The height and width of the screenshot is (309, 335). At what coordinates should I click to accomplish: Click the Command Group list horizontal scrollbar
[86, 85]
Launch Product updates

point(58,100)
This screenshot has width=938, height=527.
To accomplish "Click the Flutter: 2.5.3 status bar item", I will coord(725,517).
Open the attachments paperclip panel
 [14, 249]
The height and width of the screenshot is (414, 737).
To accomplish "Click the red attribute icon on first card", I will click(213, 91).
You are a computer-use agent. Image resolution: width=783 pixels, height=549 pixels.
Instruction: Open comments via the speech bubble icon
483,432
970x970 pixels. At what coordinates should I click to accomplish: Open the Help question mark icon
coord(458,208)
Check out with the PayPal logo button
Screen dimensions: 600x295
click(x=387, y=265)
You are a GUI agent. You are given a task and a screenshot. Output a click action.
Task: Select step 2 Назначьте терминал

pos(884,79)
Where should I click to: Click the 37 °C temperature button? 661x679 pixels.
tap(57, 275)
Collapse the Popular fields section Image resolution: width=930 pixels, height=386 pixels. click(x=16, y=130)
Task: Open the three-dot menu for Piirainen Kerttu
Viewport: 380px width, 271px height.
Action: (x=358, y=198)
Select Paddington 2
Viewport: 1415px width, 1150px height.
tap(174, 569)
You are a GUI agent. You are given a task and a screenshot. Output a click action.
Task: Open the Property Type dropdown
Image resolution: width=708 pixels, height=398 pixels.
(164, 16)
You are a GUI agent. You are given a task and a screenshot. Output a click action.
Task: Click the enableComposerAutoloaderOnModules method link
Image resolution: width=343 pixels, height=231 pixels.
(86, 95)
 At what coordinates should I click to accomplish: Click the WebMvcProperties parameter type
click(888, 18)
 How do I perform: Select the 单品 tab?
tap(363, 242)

* **Task directions**: Beginning with the line that contains "Task: Open the three-dot", retype every remaining line of the listing exactly, ending with the last one.

* **Result of this task**:
Task: Open the three-dot menu for Piirainen Kerttu
Viewport: 380px width, 271px height.
Action: (x=358, y=198)
Select Paddington 2
Viewport: 1415px width, 1150px height.
tap(174, 569)
You are a GUI agent. You are given a task and a screenshot. Output a click action.
Task: Open the Property Type dropdown
Image resolution: width=708 pixels, height=398 pixels.
(164, 16)
You are a GUI agent. You are given a task and a screenshot. Output a click action.
Task: Click the enableComposerAutoloaderOnModules method link
Image resolution: width=343 pixels, height=231 pixels.
(86, 95)
 At what coordinates should I click to accomplish: Click the WebMvcProperties parameter type
click(888, 18)
 How do I perform: Select the 单品 tab?
tap(363, 242)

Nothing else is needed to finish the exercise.